Balancing enrollment and mortality in hemorrhage control trials: A secondary analysis of the PROPPR trial.

Abstract

Designing clinical trials on hemorrhage control requires carefully balancing the need for high enrollment numbers with the need of focusing on the sickest patients. The Pragmatic Randomized Optimal Platelet and Plasma Ratios (PROPPR) trial enrolled patients within 2 hours of arrival to the emergency department for a trial of injured patients at risk for massive transfusion.
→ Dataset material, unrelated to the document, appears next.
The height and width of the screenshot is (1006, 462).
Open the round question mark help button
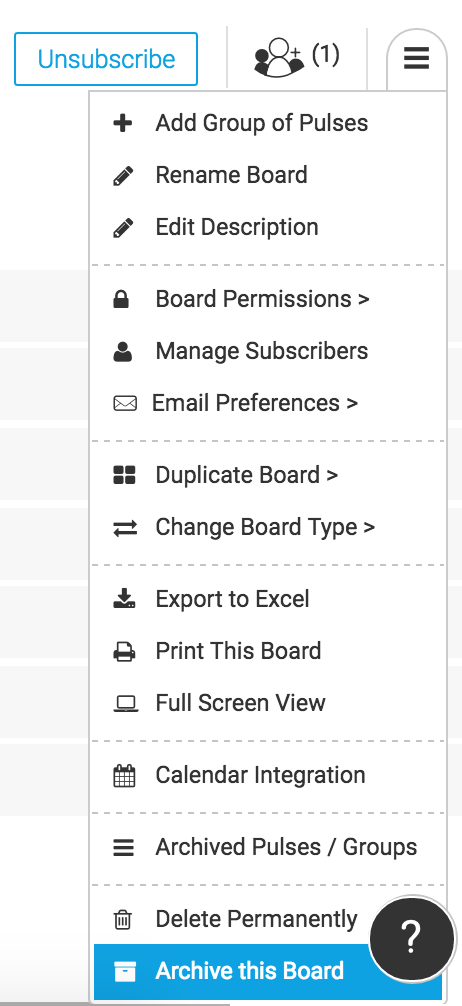coord(411,939)
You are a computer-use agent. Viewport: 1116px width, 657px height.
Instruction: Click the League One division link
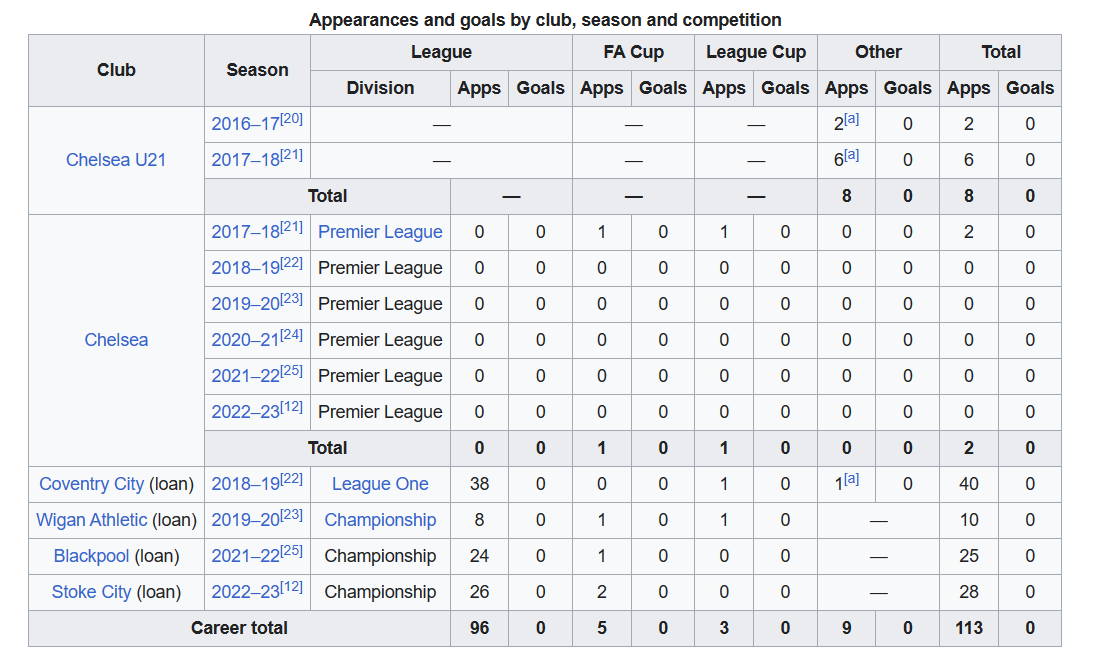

We conducted a secondary analysis to determine how time-to-randomization affected patient outcomes and the balance between enrollment and mortality. Patients from the Pragmatic Randomized Optimal Platelet and Plasma Ratios trial were compared based on 30-minute time to randomization intervals. Outcomes included 24-hour and 30-day mortality, time to hemostasis, adverse events, and operative procedures. Additional analyses were conducted based on treatment arm allocation, mechanism of injury, and variation in start time (arrival vs. randomization). Randomization within 30 minutes of arrival was associated with higher injury severity (median Injury Severity Score, 29 vs. 26 overall; p < 0.01), lower systolic blood pressure (median, 91 vs. 102 mm Hg overall; p < 0.01), and increased penetrating mechanism (50% vs. 47% overall; p < 0.01). Faster time-to-randomization was associated with increased 24-hour (20% for 0- to 30 minute entry, 9% for 31-minute to 60-minute entry, 10% for 61-minute to 90-minute entry, 0% for 91-minute to 120-minute entry; p < 0.01) and 30-day mortality (p < 0.01). There were no significant associations between time-to-randomization and adverse event occurrence, operative interventions, or time to hemostasis. Increasing time to randomization in this large multicenter randomized trial was associated with increased survival. Fastest randomization (within 0-30 minutes) was associated with highest 24-hour and 30-day mortality, but only 57% of patients were enrolled within this timeframe. Only 3% of patients were enrolled within the last 30-minute window (91-120 minutes), with none of them dying within the first 24 hours. For a more optimal balance between enrollment and mortality, investigators should consider shortening the time to randomization when planning future clinical trials of hemorrhage control interventions. Prognostic and Epidemiologic; Level II.